Il coordinatore della segreteria regionale del Partito Democratico è stato nominato consigliere di amministrazione di Firenze Fiera. E’ il primo atto della seconda commissione consiliare che ha trovato il voto assolutamente contrario dell’intera opposizione, non coinvolta e informata, a prescindere da qualsiasi valutazione a scatola chiusa sui curricula. Firenze Fiera è una società strategica per il territorio toscano, l’economia fieristica e congressuale ha un grande valore per la nostra regione soprattutto in questo momento di grave crisi -dichiara Vittorio Fantozzi, vice-presidente della Seconda Commissione e vice-capogruppo di Fratelli d’Italia in Consiglio regionale - Abbiamo suggerito il rinvio di una settimana, che niente avrebbe pregiudicato in ordine all’attività della società come del consiglio, per condividere assieme il profilo migliore, evitando forzature, per una carica così importante.
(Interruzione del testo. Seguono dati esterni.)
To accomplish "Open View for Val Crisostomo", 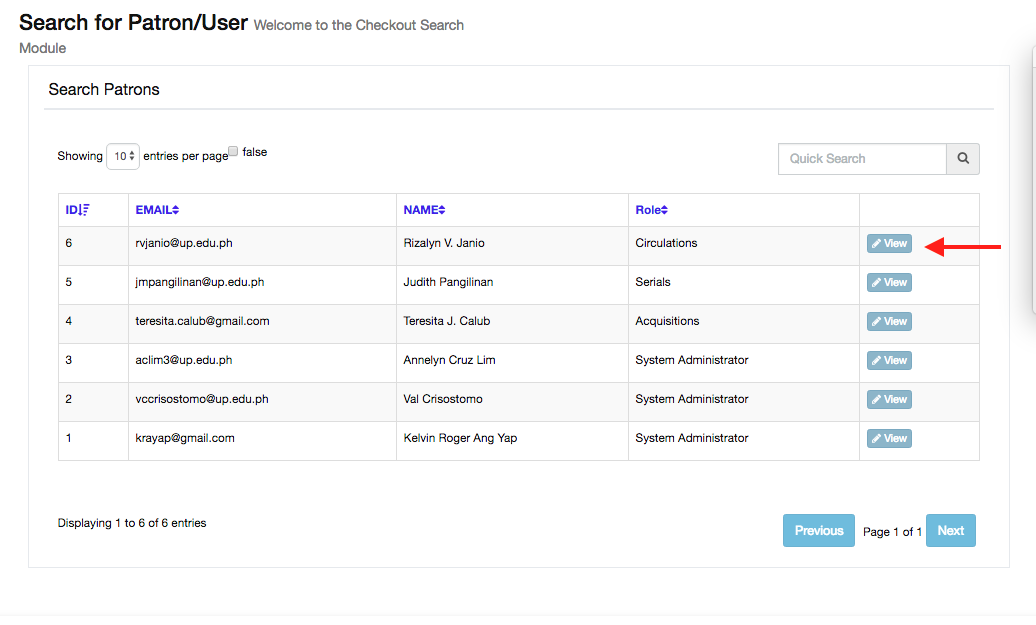I will click(x=889, y=400).

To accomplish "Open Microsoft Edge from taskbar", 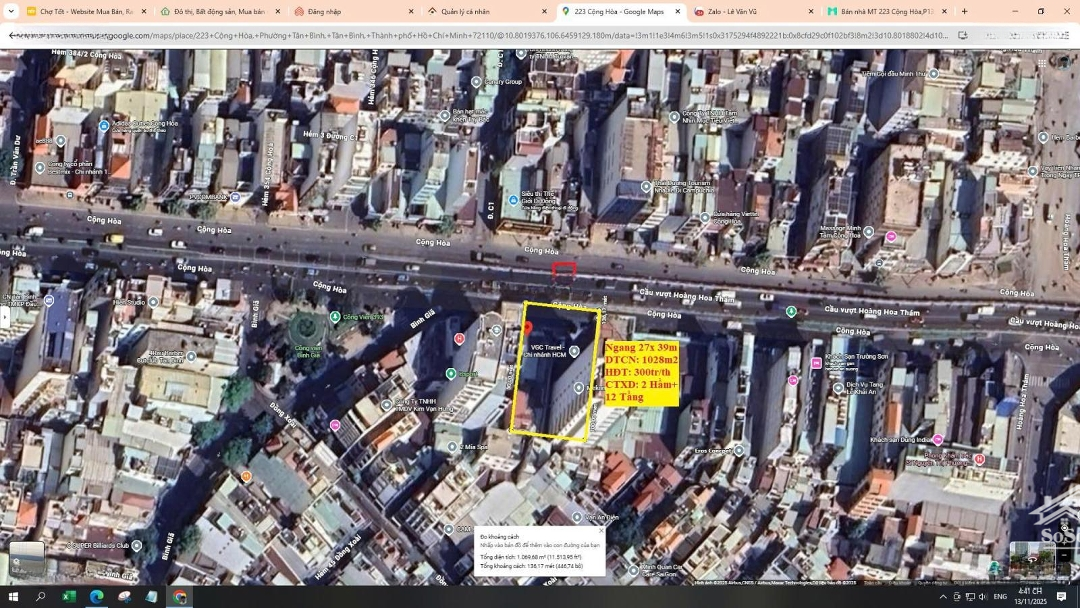I will coord(96,597).
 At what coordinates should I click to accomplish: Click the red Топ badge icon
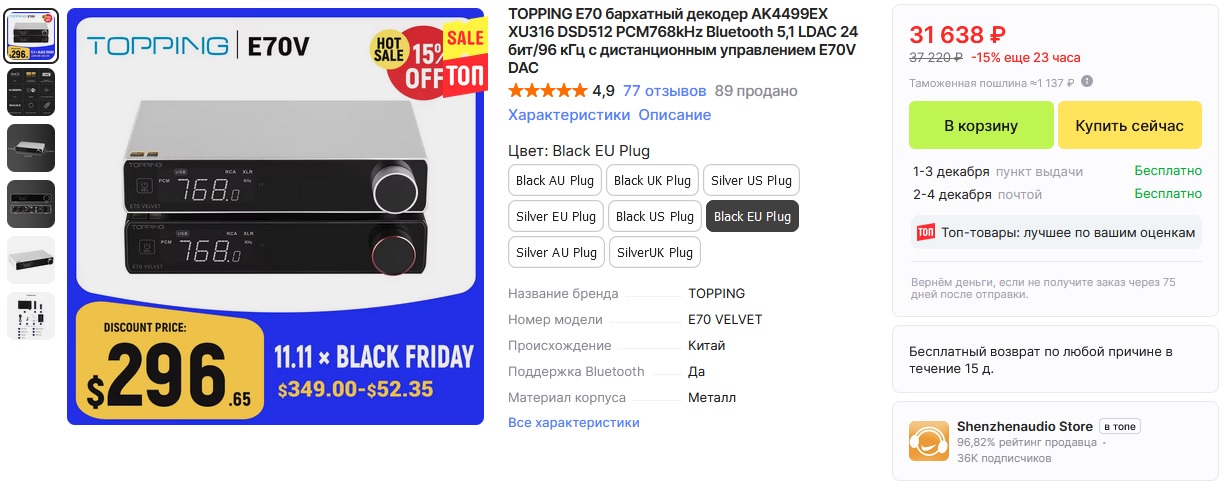point(926,232)
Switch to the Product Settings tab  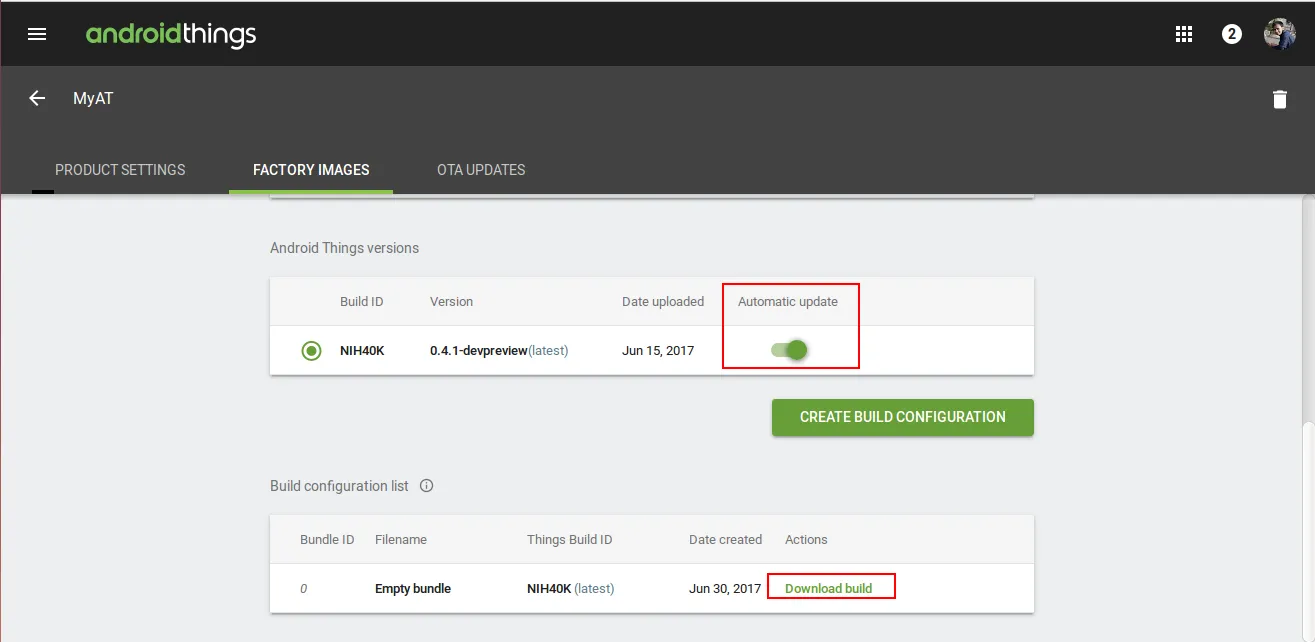[x=120, y=170]
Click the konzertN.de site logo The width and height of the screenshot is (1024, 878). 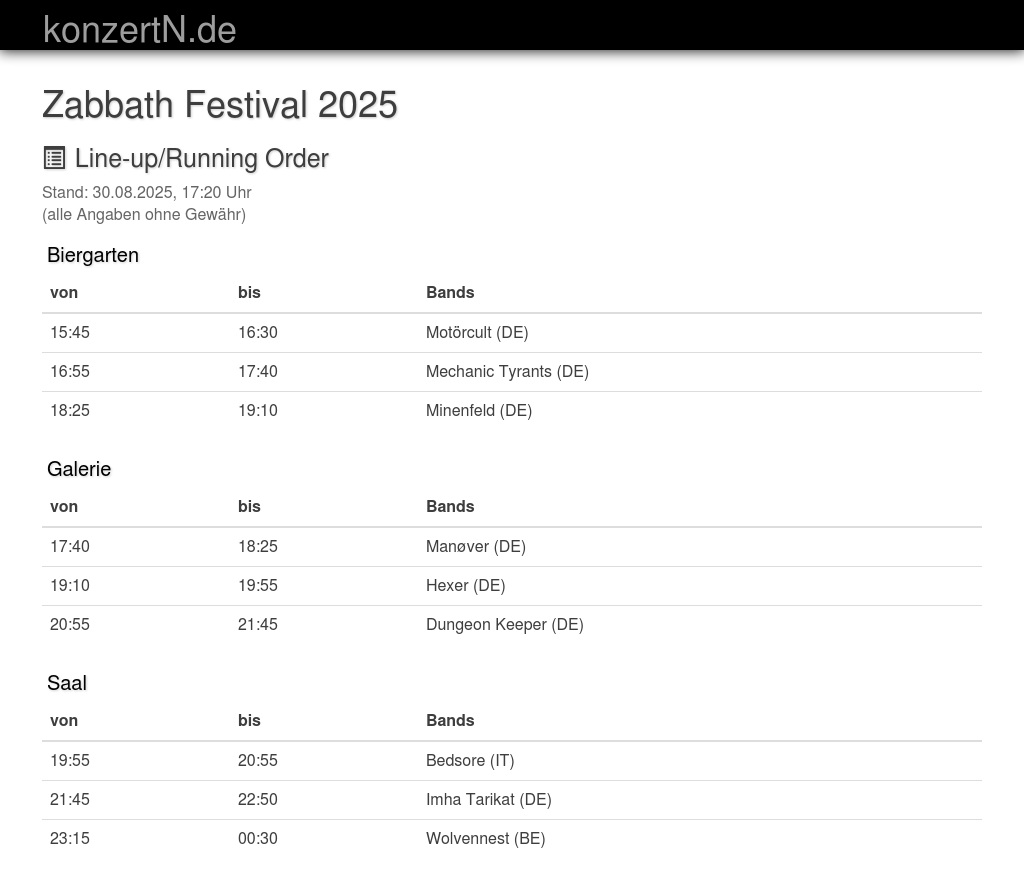point(140,30)

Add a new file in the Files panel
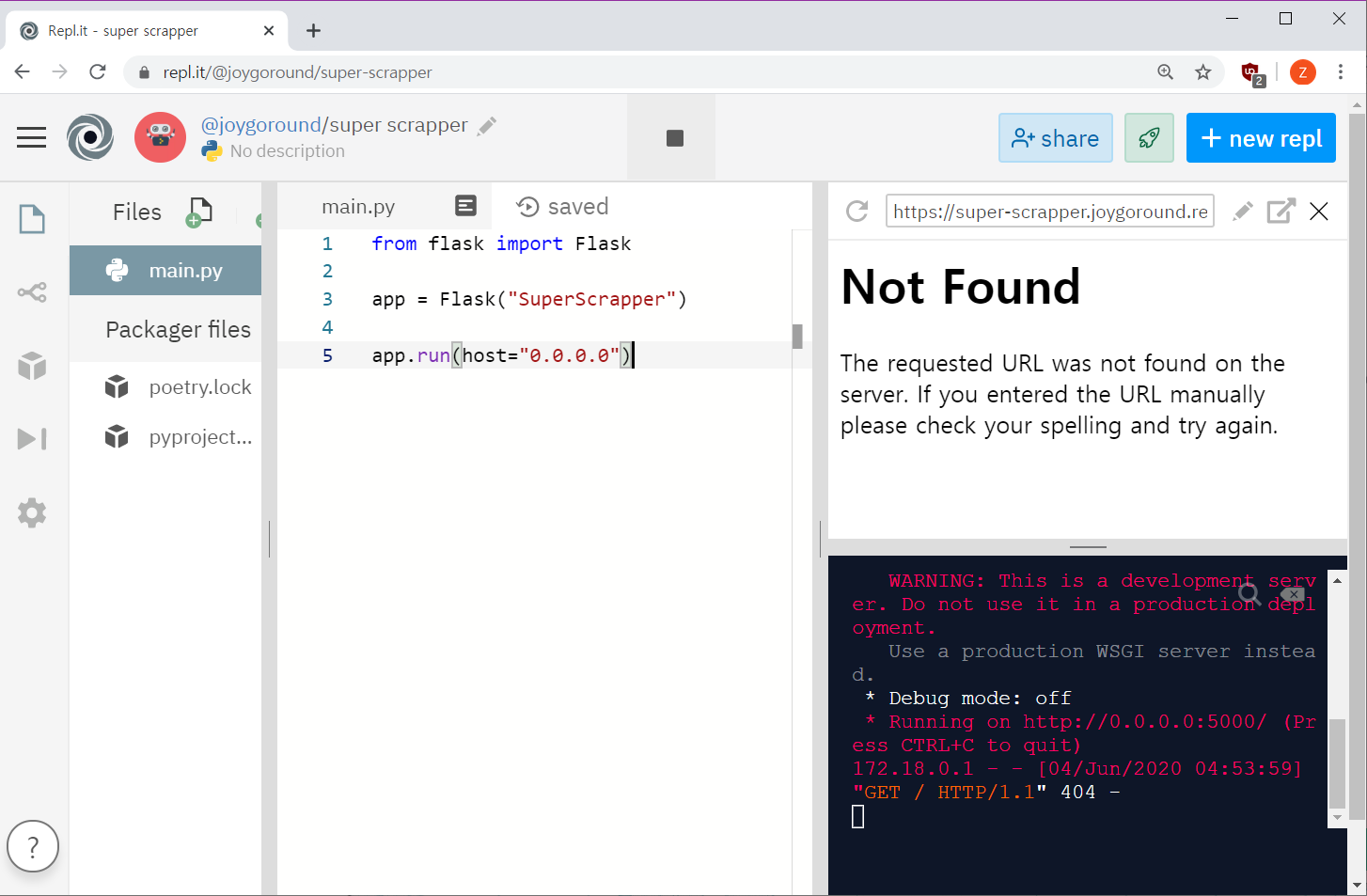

Purtroppo nessun dialogo è stato possibile con chi, avendo già preso una decisione, ha inteso ridurre la prima seduta di Commissione del mandato Giani ad una mera sede di ratifica di scelte del Pd toscano. Un’occasione di confronto si è persa ed un nuovo metodo si affaccia sulle modalità di lavoro di un’assemblea legislativa, dove prima si fanno i nomi, preferibilmente di corsa, poi si parla di contenuto. Una cosa è certa, sul futuro di Firenze Fiera sventola la bandiera del Pd”.

Polemica anche Irene Galletti, Presidente del Gruppo Movimento 5 Stelle Toscana.

"Non vorrei sprecare troppe parole sull'opportunità politica o meno dell'assegnare alcune delle persone a sé più vicine in ruoli chiave per la nostra Regione. Tutto lecito naturalmente, ma vorrei fare una riflessione sull'infelice e disinvolta prassi che fa assomigliare certe scelte ad un'investitura, piuttosto che ad una meticolosa selezione meritocratica che passa attraverso l'esame di curricula e competenze.

Noi del Movimento 5 Stelle crediamo che nelle varie partecipate della Regione Toscana, e in particolare in tutti i ruoli dove è prevista la nomina diretta, debbano essere scelte i migliori possibili per il ruolo, estremamente competenti nei compiti che andranno a svolgere. Fatichiamo un po' a credere che siano tutte così sorprendentemente riferibili e legate all'entourage del Presidente Giani, ma se così fosse, tanto di cappello".